En quoi consiste le nouveau dispositif proposé aux entreprises par le ministère du Travail pour renforcer la prévention des conduites addictives en milieu de travail ?

P. P. : C’est l’ESPER (Entreprises et les services publics s’engagent résolument). Il est porté par la Mildeca (Mission interministérielle de lutte contre les drogues et les conduites addictives) et une vingtaine de partenaires. Le dispositif répond à la nécessité de briser les tabous et de mobiliser tous les acteurs du milieu professionnel pour la prévention des conduites addictives. ESPER comprend une charte d’engagements qui implique des responsabilités à assumer pour toutes les organisations employeuses qui y adhèrent. Elle est structurée autour de quatre axes : définir un projet global de prévention des conduites addictives dans le cadre de la promotion de la santé au travail ; instaurer le dialogue et créer un climat de confiance ; mettre en œuvre une démarche de prévention non stigmatisante et respectant la dignité des personnes ; accompagner les travailleurs vulnérables et prévenir la désinsertion professionnelle. Le dispositif prévoit aussi la mise à disposition d’outils pour mettre en place une démarche cohérente de prévention collective et individuelle. On y trouve par exemple « les sept étapes clés pour réussir votre politique de prévention des conduites addictives », du portail Addict’Aide Pro, de même que les « cinq ressources pour développer la qualité de vie au travail dans votre établissement », du réseau Anact-Aract. Près de 15 entreprises et administrations ont déjà adhéré à la charte ESPER, parmi lesquelles la direction des services administratifs et financiers du Premier ministre (DSAF), le groupe EDF et la mairie de Toulouse.
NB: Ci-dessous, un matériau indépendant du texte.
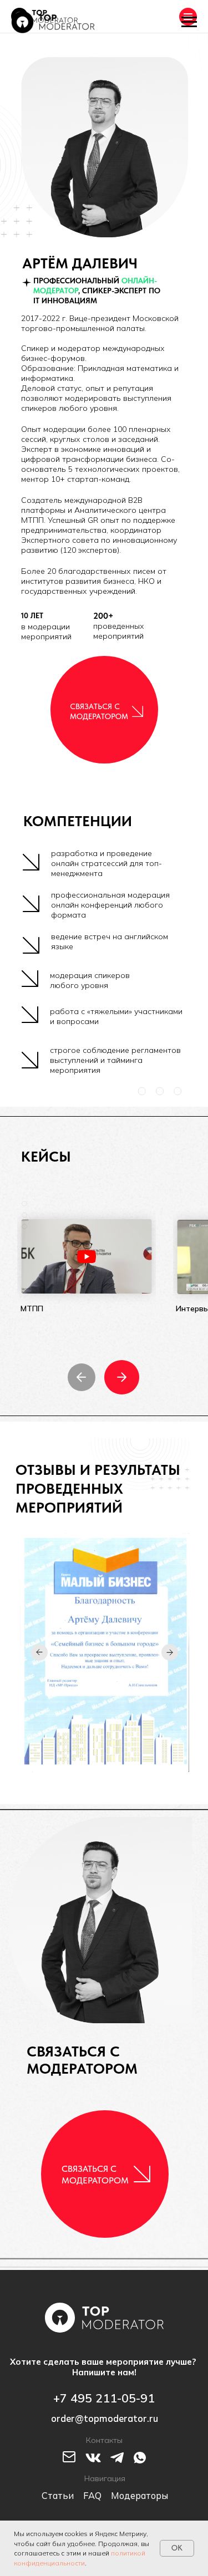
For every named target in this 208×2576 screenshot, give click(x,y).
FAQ (92, 2495)
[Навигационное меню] (189, 22)
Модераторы (139, 2495)
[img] (86, 1256)
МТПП (32, 1309)
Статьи (58, 2495)
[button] (137, 711)
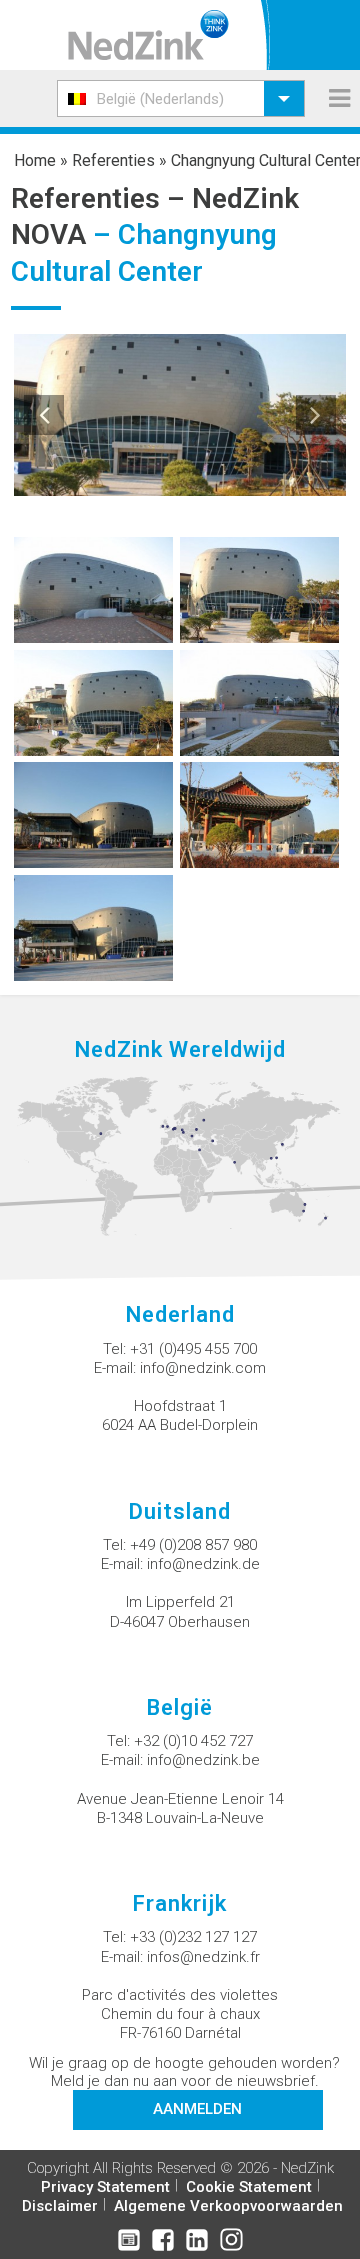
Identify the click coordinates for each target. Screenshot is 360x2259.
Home (35, 160)
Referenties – (101, 198)
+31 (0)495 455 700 (193, 1349)
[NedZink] (148, 35)
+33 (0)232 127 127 (193, 1937)
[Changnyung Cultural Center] (93, 588)
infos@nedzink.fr (203, 1957)
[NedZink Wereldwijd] (180, 1156)
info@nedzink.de (203, 1564)
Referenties (113, 160)
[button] (181, 98)
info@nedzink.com (203, 1368)
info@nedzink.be (203, 1760)
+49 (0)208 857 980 (193, 1545)
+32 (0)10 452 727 (193, 1741)
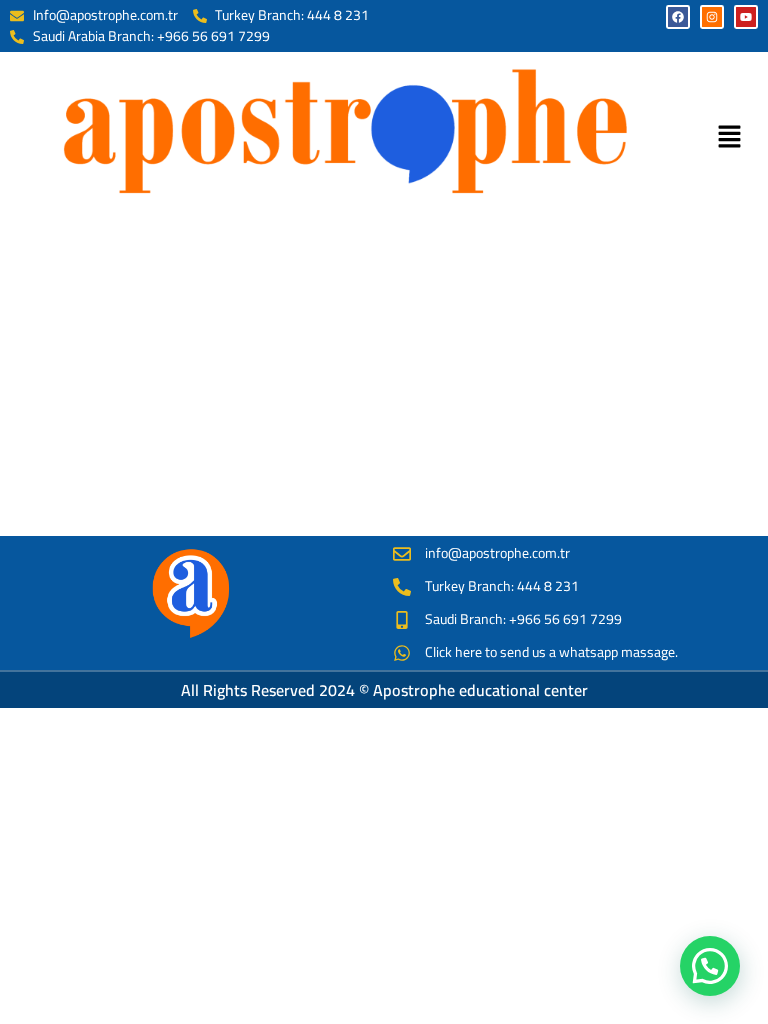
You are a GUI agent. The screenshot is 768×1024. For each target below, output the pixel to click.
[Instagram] (712, 17)
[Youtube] (746, 17)
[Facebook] (678, 17)
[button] (729, 137)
Le gouvernement demande aux entreprises de s’engager. Mais l’entreprise est-elle légitime dans ce domaine ?

B. M. : Oui, l’entreprise est légitime et doit s’engager pour la prévention des conduites addictives en milieu de travail. La Covid-19 nous a appris qu’il y a une interaction entre les sphères personnelle et professionnelle. Le fait de travailler à la maison renvoie chacun des salariés vers ses propres orientations personnelles et ses propres fragilités. Être solitaire face à ses démons réduit les chances d’y échapper. De la même façon qu’une entreprise peut financer des postes de travail à domicile, elle peut aussi s’intéresser au bien-être psychologique des salariés en télétravail.

Parcours

Bruno Mettling, ancien DRH du groupe Orange, est président fondateur de Topics, un cabinet de conseil RH qui intervient notamment sur les problématiques de santé au travail. Il est également président de l’Arpe (Autorité des relations sociales des plateformes d’emploi).

Pierre Polomeni est psychiatre, médecin du travail et expert en addictologie. Il participe à différents groupes de travail du Haut Conseil de la santé publique et fait partie de la commission spécialisée « prévention et déterminants de la santé ».